[tip:x86/urgent] x86/mm: Get rid of VM_BUG_ON in switch_tlb_irqs_off()

From: tip-bot for Andy Lutomirski
Date: Wed Sep 13 2017 - 04:59:11 EST


Commit-ID: a376e7f99be7c1e15b2d986e49b2bec834904381
Gitweb: http://git.kernel.org/tip/a376e7f99be7c1e15b2d986e49b2bec834904381
Author: Andy Lutomirski <luto@xxxxxxxxxx>
AuthorDate: Thu, 7 Sep 2017 22:06:57 -0700
Committer: Ingo Molnar <mingo@xxxxxxxxxx>
CommitDate: Wed, 13 Sep 2017 09:50:52 +0200

x86/mm: Get rid of VM_BUG_ON in switch_tlb_irqs_off()

If we hit the VM_BUG_ON(), we're detecting a genuinely bad situation,
but we're very unlikely to get a useful call trace.

Make it a warning instead.

Signed-off-by: Andy Lutomirski <luto@xxxxxxxxxx>
Cc: Borislav Petkov <bpetkov@xxxxxxx>
Cc: Jiri Kosina <jikos@xxxxxxxxxx>
Cc: Linus Torvalds <torvalds@xxxxxxxxxxxxxxxxxxxx>
Cc: Peter Zijlstra <peterz@xxxxxxxxxxxxx>
Cc: Thomas Gleixner <tglx@xxxxxxxxxxxxx>
Link: http://lkml.kernel.org/r/3b4e06bbb382ca54a93218407c93925ff5871546.1504847163.git.luto@xxxxxxxxxx
Signed-off-by: Ingo Molnar <mingo@xxxxxxxxxx>
---
arch/x86/mm/tlb.c | 22 +++++++++++++++++++++-
1 file changed, 21 insertions(+), 1 deletion(-)

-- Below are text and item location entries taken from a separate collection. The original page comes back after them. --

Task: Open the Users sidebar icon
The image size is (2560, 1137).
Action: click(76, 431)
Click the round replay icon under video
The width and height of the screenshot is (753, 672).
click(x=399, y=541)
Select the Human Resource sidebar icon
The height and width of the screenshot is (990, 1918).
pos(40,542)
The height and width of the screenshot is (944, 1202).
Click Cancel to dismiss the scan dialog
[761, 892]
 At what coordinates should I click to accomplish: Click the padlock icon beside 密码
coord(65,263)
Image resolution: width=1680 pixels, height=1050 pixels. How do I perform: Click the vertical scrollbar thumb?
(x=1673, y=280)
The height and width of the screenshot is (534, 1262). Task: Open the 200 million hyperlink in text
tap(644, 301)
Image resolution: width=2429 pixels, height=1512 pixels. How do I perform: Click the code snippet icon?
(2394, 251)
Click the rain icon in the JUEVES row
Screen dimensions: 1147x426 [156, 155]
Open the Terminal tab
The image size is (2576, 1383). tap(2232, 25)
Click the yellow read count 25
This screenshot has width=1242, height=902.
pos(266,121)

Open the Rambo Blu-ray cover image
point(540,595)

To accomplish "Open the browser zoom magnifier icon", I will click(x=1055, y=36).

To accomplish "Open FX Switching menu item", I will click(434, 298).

diff --git a/arch/x86/mm/tlb.c b/arch/x86/mm/tlb.c
index 37689a7..1ab3821 100644
--- a/arch/x86/mm/tlb.c
+++ b/arch/x86/mm/tlb.c
@@ -121,8 +121,28 @@ void switch_mm_irqs_off(struct mm_struct *prev, struct mm_struct *next,
* hypothetical buggy code that directly switches to swapper_pg_dir
* without going through leave_mm() / switch_mm_irqs_off() or that
* does something like write_cr3(read_cr3_pa()).
+ *
+ * Only do this check if CONFIG_DEBUG_VM=y because __read_cr3()
+ * isn't free.
*/
- VM_BUG_ON(__read_cr3() != (__sme_pa(real_prev->pgd) | prev_asid));
+#ifdef CONFIG_DEBUG_VM
+ if (WARN_ON_ONCE(__read_cr3() !=
+ (__sme_pa(real_prev->pgd) | prev_asid))) {
+ /*
+ * If we were to BUG here, we'd be very likely to kill
+ * the system so hard that we don't see the call trace.
+ * Try to recover instead by ignoring the error and doing
+ * a global flush to minimize the chance of corruption.
+ *
+ * (This is far from being a fully correct recovery.
+ * Architecturally, the CPU could prefetch something
+ * back into an incorrect ASID slot and leave it there
+ * to cause trouble down the road. It's better than
+ * nothing, though.)
+ */
+ __flush_tlb_all();
+ }
+#endif

if (real_prev == next) {
VM_BUG_ON(this_cpu_read(cpu_tlbstate.ctxs[prev_asid].ctx_id) !=